At the time the EducationUSA-Zimbabwe office had very limited educational services for advising on study or professional exchanges to the U.S., which Rebecca saw as an opportunity, rather than a constraint. She used the opportunity to build and shape the services in a way that was open to all students.

“Each student will have a different path. We start with a student’s dream and then bridge the gap between where students are and want to be.”

Rebecca took tangible steps to ensure that their advising centers and services were accessible and that people in the communities knew that international exchange was an opportunity for everyone. Practical arrangements and community partnerships were key in how Rebecca achieved these goals.

Practice

A few steps that Rebecca prepared within the EducationUSA-Zimbabwe office was to ensure accessibility to materials and information for students with all types of disabilities. The office had an accessible entrance and space, relationships with local sign language interpreters, accessible computer software for blind and low vision students, and access to other assistive technology to provide equal services to all students. She used EducationUSA opportunity grants to initially fund these tools.

The straightforward accommodations that Rebecca implemented at the EducationUSA advising centers also serve as an example to local educational institutions in Harare on how inclusion can be achieved.

Partnerships

Rebecca knew that effectively creating access requires more than making an office and services accessible. In a country where inclusion can be a challenge, she had to change perceptions so that international exchange is seen as an opportunity for everyone including people with all types of disabilities.

One of the critical steps Rebecca took was reaching out to schools, such as King George VI, a school for students with disabilities.
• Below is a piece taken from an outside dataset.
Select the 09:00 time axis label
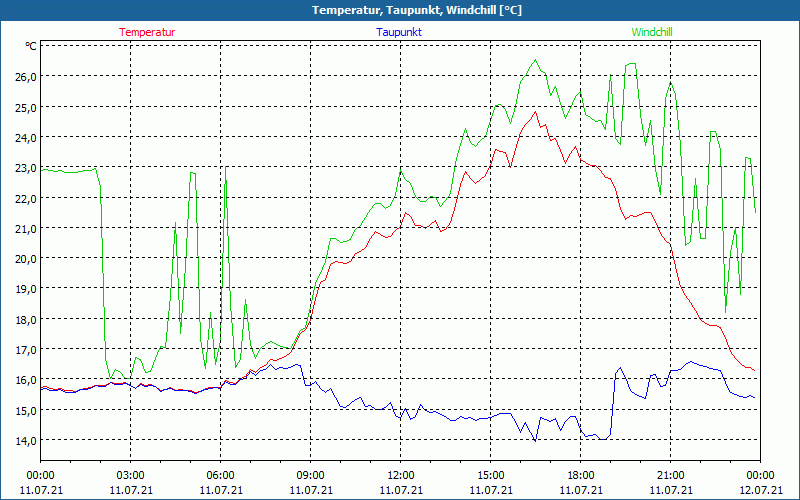pyautogui.click(x=310, y=475)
Every year Rebecca contacts the school to make sure their students know about EducationUSA and the opportunity to study in the U.S. The school then connects ambitious students with disabilities to Rebecca, so she can support them along the way to achieve their educational goals.  

EducationUSA-Zimbabwe also created a partnership with the U.K.’s Leonard Cheshire Disability organization to reach out to over 20,000 Zimbabweans with disabilities about access to education in the U.S. and the services of EducationUSA.

There have been many successful Zimbabweans with disabilities that have come to the U.S. for their studies, including four young African leaders awarded the Mandela Washington Fellowship (YALI).

Rebecca doesn’t want the relationship with students with disabilities to stop once they are accepted to a U.S. university. She nurtures those relationships, so they can serve as advocates and mentors for future leaders with disabilities in Zimbabwe. They return home to speak at EducationUSA fairs, educational events, and to serve on panels not only as a disability representative, but also as an expert in their field of study.

How will you make your office and services accessible for students with all types of disabilities? Read tips for recruiting people with disabilities in the Related Resources.

Update: Since we wrote this article, Rebecca has moved on from her job at EducationUSA to focus on opening educational opportunities for marginalized communities in Zimbabwe, including people with disabilities, with Education Matters and the United States Student Achievers Program (USAP).